Surplex GmbH
- Industry: Used machinery trade
- Founded: 1999
- Headquarters: Düsseldorf, Germany
- Area served: International
- Key people: Michael Werker, Ulrich Stalter
- Website: www.surplex.com

= Surplex =

Düsseldorf-based Surplex GmbH is an industrial auction house specializing in trading in second-hand machinery. The company buys and sells used machinery and industrial equipment worldwide, carries out online auctions and offers appraisals and valuations.

==History==

===Foundation===
Surplex.com AG was founded by the brothers Bruno and Florian Schick at the end of 1999 as a start-up company of the Dotcom-era. International venture capital consortia such as the Carlyle Group or the French Vivendi Group awarded a total of around EUR 50 million. Prominent private investors, such as Lars Schlecker, Lars Windhorst, Marc Schrempp or Fiat president Paolo Fresco also invested in Surplex.

Surplex's B2B platform was named the best platform by Forrester Research in 2001.

===Crisis (2001–2003)===
With the bursting of the Dot-com bubble, Surplex.com AG also fell into a severe crisis. Branches were closed, the company headquarters were moved back from Berlin to Düsseldorf and most of the 140 jobs were cut. In March 2003, the management was taken over by Michael Werker, who had come to Surplex from the traditional mechanical engineering group Deutz.

===Consolidation (2004–2009)===
Between 2004 and 2009, the auction platform surplex.com was steadily developed. Since then Surplex has conducted large industrial auctions, e.g. for Linde, ABB, ThyssenKrupp and Bayer.

===Internationalisation (since 2010)===
Today, Surplex has offices in 13 European countries (as of November 2020), including Spain, France and the UK. In 2020, the auction platform became the centre of business in 16 languages. Every year, more than 55,000 industrial assets are auctioned off in over 500 auctions. These assets usually originate from company closures, restructurings or insolvencies.

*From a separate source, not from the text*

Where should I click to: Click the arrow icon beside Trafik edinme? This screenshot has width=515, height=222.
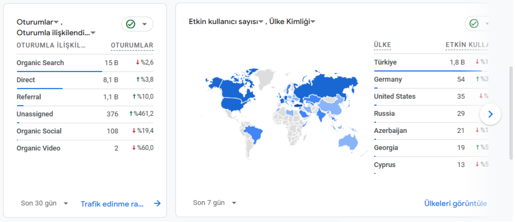click(158, 204)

Since summer 2020, Ghislaine Duijmelings has been leading the company as its third managing director, alongside Michael Werker and Ulrich Stalter. In August 2024, Surplex was acquired by TBAuctions, a European multi-brand group (Troostwijk Auctions, Klaravik, Surplex, Auksjonen, PS Auctions, British Medical Auctions, Vavato and Auktionshuset dab) and digital B2B auction platform.

==Products/Services==
The company's industrial goods usually come from plant closures, restructurings or insolvencies. Surplex offers direct sales as well as all offline services needed to trade used machinery globally.
These include dismantling, loading and customs clearance. Under the brand name Valuplex, Surplex provides appraisals and valuations.